TASK ITEM - For every entry below, retype it exactly as it reads.

Recorded data:
__________________________________________________

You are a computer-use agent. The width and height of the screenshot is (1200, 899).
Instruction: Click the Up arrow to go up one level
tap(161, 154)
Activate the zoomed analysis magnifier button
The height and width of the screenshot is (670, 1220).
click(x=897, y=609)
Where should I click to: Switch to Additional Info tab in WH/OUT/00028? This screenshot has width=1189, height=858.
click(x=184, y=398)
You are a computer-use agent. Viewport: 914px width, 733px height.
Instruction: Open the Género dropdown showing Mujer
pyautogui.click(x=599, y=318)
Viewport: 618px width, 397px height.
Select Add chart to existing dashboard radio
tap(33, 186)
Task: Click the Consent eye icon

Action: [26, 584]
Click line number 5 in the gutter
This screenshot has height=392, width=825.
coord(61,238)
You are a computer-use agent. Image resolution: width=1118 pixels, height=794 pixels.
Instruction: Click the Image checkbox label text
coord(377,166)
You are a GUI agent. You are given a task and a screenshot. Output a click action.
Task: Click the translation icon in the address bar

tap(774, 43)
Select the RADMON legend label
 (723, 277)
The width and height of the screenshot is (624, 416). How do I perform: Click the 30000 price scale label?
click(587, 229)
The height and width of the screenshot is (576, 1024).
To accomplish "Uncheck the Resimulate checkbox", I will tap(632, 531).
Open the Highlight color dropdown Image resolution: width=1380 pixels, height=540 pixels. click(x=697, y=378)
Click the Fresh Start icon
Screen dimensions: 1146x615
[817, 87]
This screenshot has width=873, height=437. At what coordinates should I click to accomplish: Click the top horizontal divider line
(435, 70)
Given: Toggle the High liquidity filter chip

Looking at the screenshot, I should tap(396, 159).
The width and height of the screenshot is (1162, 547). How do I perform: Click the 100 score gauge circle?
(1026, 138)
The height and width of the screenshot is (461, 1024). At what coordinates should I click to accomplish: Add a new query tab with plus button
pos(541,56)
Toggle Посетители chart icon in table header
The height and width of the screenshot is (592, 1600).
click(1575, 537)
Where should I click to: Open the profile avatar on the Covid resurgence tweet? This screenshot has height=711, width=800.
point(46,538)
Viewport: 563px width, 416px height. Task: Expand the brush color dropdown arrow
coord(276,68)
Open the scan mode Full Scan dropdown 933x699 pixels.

__________________________________________________

FINAL ANSWER -
You are a computer-use agent. The width and height of the screenshot is (1200, 899).
Instruction: Click the Up arrow to go up one level
tap(161, 154)
Activate the zoomed analysis magnifier button
The height and width of the screenshot is (670, 1220).
click(x=897, y=609)
Where should I click to: Switch to Additional Info tab in WH/OUT/00028? This screenshot has width=1189, height=858.
click(x=184, y=398)
You are a computer-use agent. Viewport: 914px width, 733px height.
Instruction: Open the Género dropdown showing Mujer
pyautogui.click(x=599, y=318)
Viewport: 618px width, 397px height.
Select Add chart to existing dashboard radio
tap(33, 186)
Task: Click the Consent eye icon

Action: [26, 584]
Click line number 5 in the gutter
This screenshot has height=392, width=825.
coord(61,238)
You are a computer-use agent. Image resolution: width=1118 pixels, height=794 pixels.
Instruction: Click the Image checkbox label text
coord(377,166)
You are a GUI agent. You are given a task and a screenshot. Output a click action.
Task: Click the translation icon in the address bar

tap(774, 43)
Select the RADMON legend label
 (723, 277)
The width and height of the screenshot is (624, 416). How do I perform: Click the 30000 price scale label?
click(587, 229)
The height and width of the screenshot is (576, 1024).
To accomplish "Uncheck the Resimulate checkbox", I will tap(632, 531).
Open the Highlight color dropdown Image resolution: width=1380 pixels, height=540 pixels. click(x=697, y=378)
Click the Fresh Start icon
Screen dimensions: 1146x615
[817, 87]
This screenshot has width=873, height=437. At what coordinates should I click to accomplish: Click the top horizontal divider line
(435, 70)
Given: Toggle the High liquidity filter chip

Looking at the screenshot, I should tap(396, 159).
The width and height of the screenshot is (1162, 547). How do I perform: Click the 100 score gauge circle?
(1026, 138)
The height and width of the screenshot is (461, 1024). At what coordinates should I click to accomplish: Add a new query tab with plus button
pos(541,56)
Toggle Посетители chart icon in table header
The height and width of the screenshot is (592, 1600).
click(1575, 537)
Where should I click to: Open the profile avatar on the Covid resurgence tweet? This screenshot has height=711, width=800.
point(46,538)
Viewport: 563px width, 416px height. Task: Expand the brush color dropdown arrow
coord(276,68)
Open the scan mode Full Scan dropdown 933x699 pixels.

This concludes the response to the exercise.